CHARACTERIZATION OF 126I-LABELED FULLERENES BY MULTIPHOTON
DETECTION. Michael G. Mitch, Lisa R. Karam, and Bert M. Coursey, Ionizing
Radiation Division, NIST, Gaithersburg, MD, USA.
Iodine radionuclides are important in nuclear medicine for both imaging and therapy. The entrapment of such a chemically reactive species within fullerenes may allow the development of a new family of radiotracers and, with the appropriate biomolecule derivative, site-specific radioimagers. We have attempted to encapsulate iodine within fullerenes by high-current arc-burning of graphite rods doped with iodoform (CHI3) in a helium atmosphere. Following removal of excess iodine from the resulting soot by solvent wash and heating methods, fullerenes were extracted by stirring in CS2 and purified by High Performance Liquid Chromatography (HPLC). Iodine present in HPLC fractions was activated using gamma photons from the Medical Industrial Radiation Facility (MIRF) through the reaction 127I(gamma, n)126I. The radiolabel was identified by MultiPhoton Detection (MPD) and Fuji plate phosphoimaging. Activation following soot processing has allowed the development of a protocol for fullerene encapsulation of iodine which will be applied to the direct encapsulation of 123I and 125I, radionuclides currently used in nuclear medicine.

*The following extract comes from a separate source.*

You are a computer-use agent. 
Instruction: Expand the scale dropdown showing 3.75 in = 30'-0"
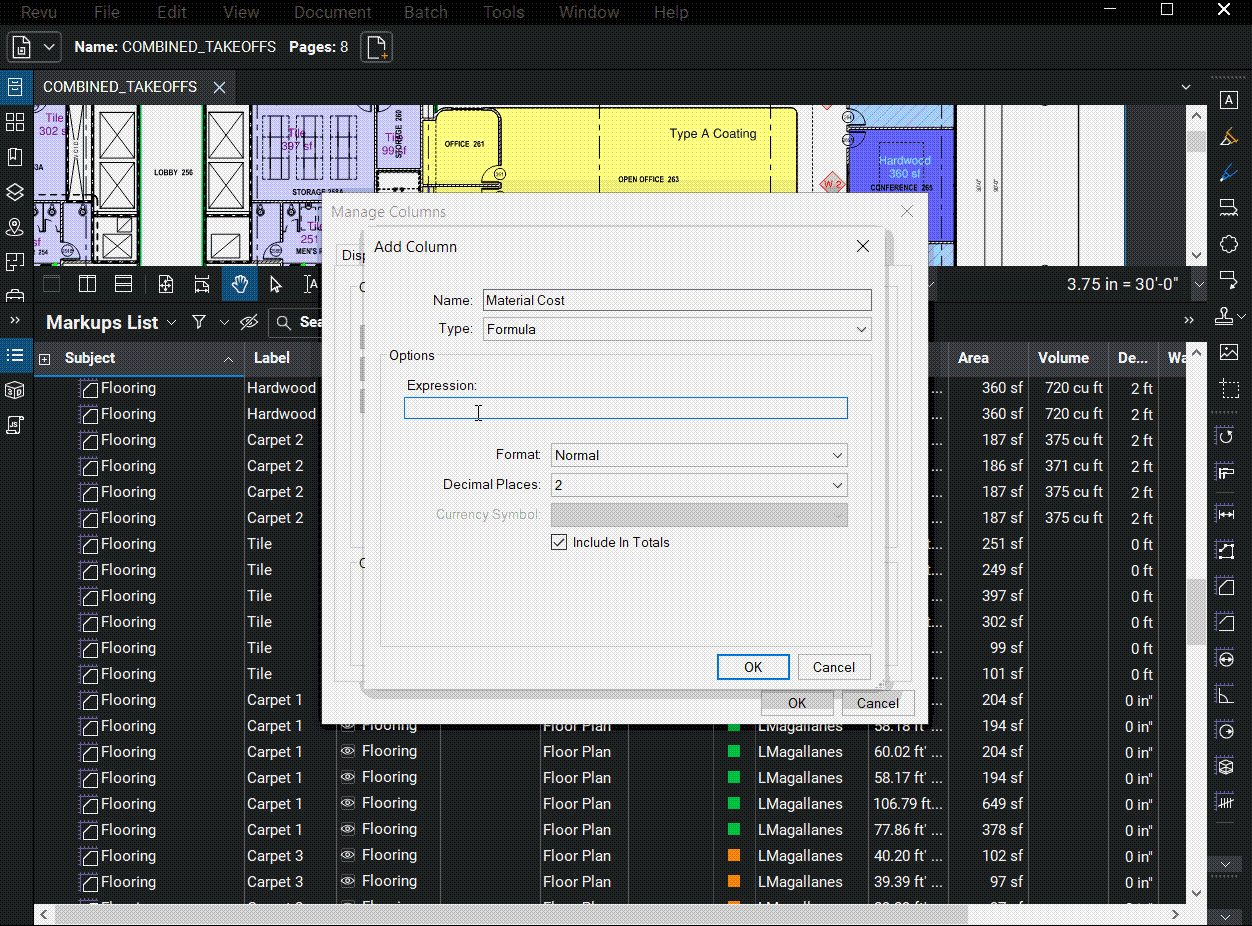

Although designed for ultra-low level detection of 125I, the efficiency of the MPD for 126I was determined by measurements of Na126I samples by both an HPGe detector of known efficiency and the MPD. The photonuclear isotope production yield of 126I by the MIRF at 25 MeV was determined, as well as the lower limits of 126I detection for the MPD and Fuji plate.